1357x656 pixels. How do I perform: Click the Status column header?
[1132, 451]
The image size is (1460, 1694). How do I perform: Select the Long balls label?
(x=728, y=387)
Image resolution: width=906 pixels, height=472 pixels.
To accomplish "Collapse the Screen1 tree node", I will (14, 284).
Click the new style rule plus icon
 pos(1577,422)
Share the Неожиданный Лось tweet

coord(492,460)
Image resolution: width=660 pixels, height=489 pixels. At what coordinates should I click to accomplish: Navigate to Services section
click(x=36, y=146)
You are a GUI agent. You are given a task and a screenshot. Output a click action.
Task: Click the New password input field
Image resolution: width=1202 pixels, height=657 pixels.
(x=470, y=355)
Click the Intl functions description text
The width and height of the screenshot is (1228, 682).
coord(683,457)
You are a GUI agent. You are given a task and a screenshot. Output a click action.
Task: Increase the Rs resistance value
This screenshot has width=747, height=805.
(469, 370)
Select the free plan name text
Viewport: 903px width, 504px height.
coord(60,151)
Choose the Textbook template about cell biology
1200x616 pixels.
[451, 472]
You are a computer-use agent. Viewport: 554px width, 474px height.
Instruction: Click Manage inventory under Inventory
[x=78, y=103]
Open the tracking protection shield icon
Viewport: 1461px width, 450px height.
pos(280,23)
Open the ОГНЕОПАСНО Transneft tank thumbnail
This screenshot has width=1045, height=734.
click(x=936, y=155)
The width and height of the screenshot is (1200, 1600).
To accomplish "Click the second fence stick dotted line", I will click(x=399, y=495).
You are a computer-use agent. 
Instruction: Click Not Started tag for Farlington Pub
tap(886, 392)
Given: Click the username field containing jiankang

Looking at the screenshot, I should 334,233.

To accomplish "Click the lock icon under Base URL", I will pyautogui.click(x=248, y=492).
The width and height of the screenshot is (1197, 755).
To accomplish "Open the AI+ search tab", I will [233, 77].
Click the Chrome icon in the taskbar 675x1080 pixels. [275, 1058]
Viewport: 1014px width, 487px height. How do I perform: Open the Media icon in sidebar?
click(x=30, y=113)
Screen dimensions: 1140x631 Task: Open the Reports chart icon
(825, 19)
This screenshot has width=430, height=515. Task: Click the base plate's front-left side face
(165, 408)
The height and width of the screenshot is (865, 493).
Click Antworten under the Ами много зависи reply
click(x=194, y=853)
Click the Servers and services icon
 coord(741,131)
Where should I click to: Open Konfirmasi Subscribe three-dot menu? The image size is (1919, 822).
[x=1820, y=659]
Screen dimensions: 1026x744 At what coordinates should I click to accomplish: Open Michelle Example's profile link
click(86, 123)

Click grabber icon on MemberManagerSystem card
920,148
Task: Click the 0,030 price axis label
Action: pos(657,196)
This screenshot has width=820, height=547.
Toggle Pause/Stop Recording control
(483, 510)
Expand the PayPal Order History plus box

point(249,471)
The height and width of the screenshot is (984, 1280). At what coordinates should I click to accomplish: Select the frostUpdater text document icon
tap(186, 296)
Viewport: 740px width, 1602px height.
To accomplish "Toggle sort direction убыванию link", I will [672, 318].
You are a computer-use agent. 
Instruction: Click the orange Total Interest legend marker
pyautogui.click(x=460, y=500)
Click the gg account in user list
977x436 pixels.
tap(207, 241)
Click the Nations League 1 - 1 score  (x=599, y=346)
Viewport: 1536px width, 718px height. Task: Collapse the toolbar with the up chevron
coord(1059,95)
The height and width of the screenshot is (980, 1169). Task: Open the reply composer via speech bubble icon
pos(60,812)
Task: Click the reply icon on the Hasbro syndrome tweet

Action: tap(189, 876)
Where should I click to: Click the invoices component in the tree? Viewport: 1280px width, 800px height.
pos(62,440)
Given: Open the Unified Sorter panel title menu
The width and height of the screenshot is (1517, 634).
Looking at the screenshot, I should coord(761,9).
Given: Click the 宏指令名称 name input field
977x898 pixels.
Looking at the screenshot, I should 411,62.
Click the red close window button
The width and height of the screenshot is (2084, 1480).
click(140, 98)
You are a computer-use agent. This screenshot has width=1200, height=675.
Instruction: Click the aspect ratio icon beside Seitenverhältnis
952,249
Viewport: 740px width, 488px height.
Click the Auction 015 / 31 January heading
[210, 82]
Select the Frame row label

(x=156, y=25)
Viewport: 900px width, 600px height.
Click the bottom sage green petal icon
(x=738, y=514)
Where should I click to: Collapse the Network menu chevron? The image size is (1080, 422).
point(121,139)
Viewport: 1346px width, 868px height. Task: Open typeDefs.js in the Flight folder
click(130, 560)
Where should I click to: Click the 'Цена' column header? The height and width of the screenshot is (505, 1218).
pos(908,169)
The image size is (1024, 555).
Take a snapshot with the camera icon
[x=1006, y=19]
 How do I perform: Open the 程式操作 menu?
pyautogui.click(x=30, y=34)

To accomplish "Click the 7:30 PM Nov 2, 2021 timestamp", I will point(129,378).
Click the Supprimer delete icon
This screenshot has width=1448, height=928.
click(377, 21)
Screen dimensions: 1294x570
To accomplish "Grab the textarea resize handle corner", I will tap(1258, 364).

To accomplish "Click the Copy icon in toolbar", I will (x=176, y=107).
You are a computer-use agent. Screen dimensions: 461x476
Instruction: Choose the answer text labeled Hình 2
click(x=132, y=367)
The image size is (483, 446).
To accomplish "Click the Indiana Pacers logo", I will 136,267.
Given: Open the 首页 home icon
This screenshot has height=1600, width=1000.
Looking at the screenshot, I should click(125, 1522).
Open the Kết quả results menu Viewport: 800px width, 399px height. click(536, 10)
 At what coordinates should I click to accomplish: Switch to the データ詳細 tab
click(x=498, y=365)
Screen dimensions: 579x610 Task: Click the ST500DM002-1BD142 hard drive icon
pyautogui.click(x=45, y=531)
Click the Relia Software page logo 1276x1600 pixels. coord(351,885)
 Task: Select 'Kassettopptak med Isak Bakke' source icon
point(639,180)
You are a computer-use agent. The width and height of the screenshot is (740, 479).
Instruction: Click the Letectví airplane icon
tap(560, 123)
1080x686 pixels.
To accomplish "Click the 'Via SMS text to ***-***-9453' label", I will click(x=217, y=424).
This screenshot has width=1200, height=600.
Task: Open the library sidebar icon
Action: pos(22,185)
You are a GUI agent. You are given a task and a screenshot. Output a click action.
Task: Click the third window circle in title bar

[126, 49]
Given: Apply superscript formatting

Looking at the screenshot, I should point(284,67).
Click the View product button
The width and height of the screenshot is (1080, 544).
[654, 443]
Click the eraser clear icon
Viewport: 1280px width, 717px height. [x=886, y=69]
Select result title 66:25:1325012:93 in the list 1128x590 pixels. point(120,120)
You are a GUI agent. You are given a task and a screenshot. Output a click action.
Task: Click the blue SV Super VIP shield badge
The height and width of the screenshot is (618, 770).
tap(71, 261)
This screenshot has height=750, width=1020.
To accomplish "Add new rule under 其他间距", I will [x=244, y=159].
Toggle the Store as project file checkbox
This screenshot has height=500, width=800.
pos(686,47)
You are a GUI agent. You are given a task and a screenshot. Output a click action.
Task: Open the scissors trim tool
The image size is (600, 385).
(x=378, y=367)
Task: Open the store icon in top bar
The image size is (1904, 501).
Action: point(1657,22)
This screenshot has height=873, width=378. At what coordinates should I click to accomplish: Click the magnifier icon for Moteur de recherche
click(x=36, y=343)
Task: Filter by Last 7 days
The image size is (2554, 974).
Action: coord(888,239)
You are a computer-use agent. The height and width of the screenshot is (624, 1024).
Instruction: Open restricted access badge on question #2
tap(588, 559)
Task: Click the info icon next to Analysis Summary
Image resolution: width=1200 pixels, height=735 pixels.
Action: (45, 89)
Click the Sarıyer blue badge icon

---------------

Give every entry again in full, precisely as written above.

1357x656 pixels. How do I perform: Click the Status column header?
[1132, 451]
The image size is (1460, 1694). How do I perform: Select the Long balls label?
(x=728, y=387)
Image resolution: width=906 pixels, height=472 pixels.
To accomplish "Collapse the Screen1 tree node", I will (14, 284).
Click the new style rule plus icon
 pos(1577,422)
Share the Неожиданный Лось tweet

coord(492,460)
Image resolution: width=660 pixels, height=489 pixels. At what coordinates should I click to accomplish: Navigate to Services section
click(x=36, y=146)
You are a GUI agent. You are given a task and a screenshot. Output a click action.
Task: Click the New password input field
Image resolution: width=1202 pixels, height=657 pixels.
(x=470, y=355)
Click the Intl functions description text
The width and height of the screenshot is (1228, 682).
coord(683,457)
You are a GUI agent. You are given a task and a screenshot. Output a click action.
Task: Increase the Rs resistance value
This screenshot has width=747, height=805.
(469, 370)
Select the free plan name text
Viewport: 903px width, 504px height.
coord(60,151)
Choose the Textbook template about cell biology
1200x616 pixels.
[451, 472]
You are a computer-use agent. Viewport: 554px width, 474px height.
Instruction: Click Manage inventory under Inventory
[x=78, y=103]
Open the tracking protection shield icon
Viewport: 1461px width, 450px height.
pos(280,23)
Open the ОГНЕОПАСНО Transneft tank thumbnail
This screenshot has width=1045, height=734.
click(x=936, y=155)
The width and height of the screenshot is (1200, 1600).
To accomplish "Click the second fence stick dotted line", I will click(x=399, y=495).
You are a computer-use agent. 
Instruction: Click Not Started tag for Farlington Pub
tap(886, 392)
Given: Click the username field containing jiankang

Looking at the screenshot, I should 334,233.

To accomplish "Click the lock icon under Base URL", I will pyautogui.click(x=248, y=492).
The width and height of the screenshot is (1197, 755).
To accomplish "Open the AI+ search tab", I will [233, 77].
Click the Chrome icon in the taskbar 675x1080 pixels. [275, 1058]
Viewport: 1014px width, 487px height. How do I perform: Open the Media icon in sidebar?
click(x=30, y=113)
Screen dimensions: 1140x631 Task: Open the Reports chart icon
(825, 19)
This screenshot has width=430, height=515. Task: Click the base plate's front-left side face
(165, 408)
The height and width of the screenshot is (865, 493).
Click Antworten under the Ами много зависи reply
click(x=194, y=853)
Click the Servers and services icon
 coord(741,131)
Where should I click to: Open Konfirmasi Subscribe three-dot menu? The image size is (1919, 822).
[x=1820, y=659]
Screen dimensions: 1026x744 At what coordinates should I click to accomplish: Open Michelle Example's profile link
click(86, 123)

Click grabber icon on MemberManagerSystem card
920,148
Task: Click the 0,030 price axis label
Action: pos(657,196)
This screenshot has width=820, height=547.
Toggle Pause/Stop Recording control
(483, 510)
Expand the PayPal Order History plus box

point(249,471)
The height and width of the screenshot is (984, 1280). At what coordinates should I click to accomplish: Select the frostUpdater text document icon
tap(186, 296)
Viewport: 740px width, 1602px height.
To accomplish "Toggle sort direction убыванию link", I will [672, 318].
You are a computer-use agent. 
Instruction: Click the orange Total Interest legend marker
pyautogui.click(x=460, y=500)
Click the gg account in user list
977x436 pixels.
tap(207, 241)
Click the Nations League 1 - 1 score  (x=599, y=346)
Viewport: 1536px width, 718px height. Task: Collapse the toolbar with the up chevron
coord(1059,95)
The height and width of the screenshot is (980, 1169). Task: Open the reply composer via speech bubble icon
pos(60,812)
Task: Click the reply icon on the Hasbro syndrome tweet

Action: tap(189, 876)
Where should I click to: Click the invoices component in the tree? Viewport: 1280px width, 800px height.
pos(62,440)
Given: Open the Unified Sorter panel title menu
The width and height of the screenshot is (1517, 634).
Looking at the screenshot, I should coord(761,9).
Given: Click the 宏指令名称 name input field
977x898 pixels.
Looking at the screenshot, I should 411,62.
Click the red close window button
The width and height of the screenshot is (2084, 1480).
click(140, 98)
You are a computer-use agent. This screenshot has width=1200, height=675.
Instruction: Click the aspect ratio icon beside Seitenverhältnis
952,249
Viewport: 740px width, 488px height.
Click the Auction 015 / 31 January heading
[210, 82]
Select the Frame row label

(x=156, y=25)
Viewport: 900px width, 600px height.
Click the bottom sage green petal icon
(x=738, y=514)
Where should I click to: Collapse the Network menu chevron? The image size is (1080, 422).
point(121,139)
Viewport: 1346px width, 868px height. Task: Open typeDefs.js in the Flight folder
click(130, 560)
Where should I click to: Click the 'Цена' column header? The height and width of the screenshot is (505, 1218).
pos(908,169)
The image size is (1024, 555).
Take a snapshot with the camera icon
[x=1006, y=19]
 How do I perform: Open the 程式操作 menu?
pyautogui.click(x=30, y=34)

To accomplish "Click the 7:30 PM Nov 2, 2021 timestamp", I will point(129,378).
Click the Supprimer delete icon
This screenshot has width=1448, height=928.
click(377, 21)
Screen dimensions: 1294x570
To accomplish "Grab the textarea resize handle corner", I will tap(1258, 364).

To accomplish "Click the Copy icon in toolbar", I will (x=176, y=107).
You are a computer-use agent. Screen dimensions: 461x476
Instruction: Choose the answer text labeled Hình 2
click(x=132, y=367)
The image size is (483, 446).
To accomplish "Click the Indiana Pacers logo", I will 136,267.
Given: Open the 首页 home icon
This screenshot has height=1600, width=1000.
Looking at the screenshot, I should click(125, 1522).
Open the Kết quả results menu Viewport: 800px width, 399px height. click(536, 10)
 At what coordinates should I click to accomplish: Switch to the データ詳細 tab
click(x=498, y=365)
Screen dimensions: 579x610 Task: Click the ST500DM002-1BD142 hard drive icon
pyautogui.click(x=45, y=531)
Click the Relia Software page logo 1276x1600 pixels. coord(351,885)
 Task: Select 'Kassettopptak med Isak Bakke' source icon
point(639,180)
You are a computer-use agent. The width and height of the screenshot is (740, 479).
Instruction: Click the Letectví airplane icon
tap(560, 123)
1080x686 pixels.
To accomplish "Click the 'Via SMS text to ***-***-9453' label", I will click(x=217, y=424).
This screenshot has width=1200, height=600.
Task: Open the library sidebar icon
Action: pos(22,185)
You are a GUI agent. You are given a task and a screenshot. Output a click action.
Task: Click the third window circle in title bar

[126, 49]
Given: Apply superscript formatting

Looking at the screenshot, I should point(284,67).
Click the View product button
The width and height of the screenshot is (1080, 544).
[654, 443]
Click the eraser clear icon
Viewport: 1280px width, 717px height. [x=886, y=69]
Select result title 66:25:1325012:93 in the list 1128x590 pixels. point(120,120)
You are a GUI agent. You are given a task and a screenshot. Output a click action.
Task: Click the blue SV Super VIP shield badge
The height and width of the screenshot is (618, 770).
tap(71, 261)
This screenshot has height=750, width=1020.
To accomplish "Add new rule under 其他间距", I will [x=244, y=159].
Toggle the Store as project file checkbox
This screenshot has height=500, width=800.
pos(686,47)
You are a GUI agent. You are given a task and a screenshot. Output a click action.
Task: Open the scissors trim tool
The image size is (600, 385).
(x=378, y=367)
Task: Open the store icon in top bar
The image size is (1904, 501).
Action: point(1657,22)
This screenshot has height=873, width=378. At what coordinates should I click to accomplish: Click the magnifier icon for Moteur de recherche
click(x=36, y=343)
Task: Filter by Last 7 days
The image size is (2554, 974).
Action: coord(888,239)
You are a computer-use agent. The height and width of the screenshot is (624, 1024).
Instruction: Open restricted access badge on question #2
tap(588, 559)
Task: Click the info icon next to Analysis Summary
Image resolution: width=1200 pixels, height=735 pixels.
Action: (45, 89)
Click the Sarıyer blue badge icon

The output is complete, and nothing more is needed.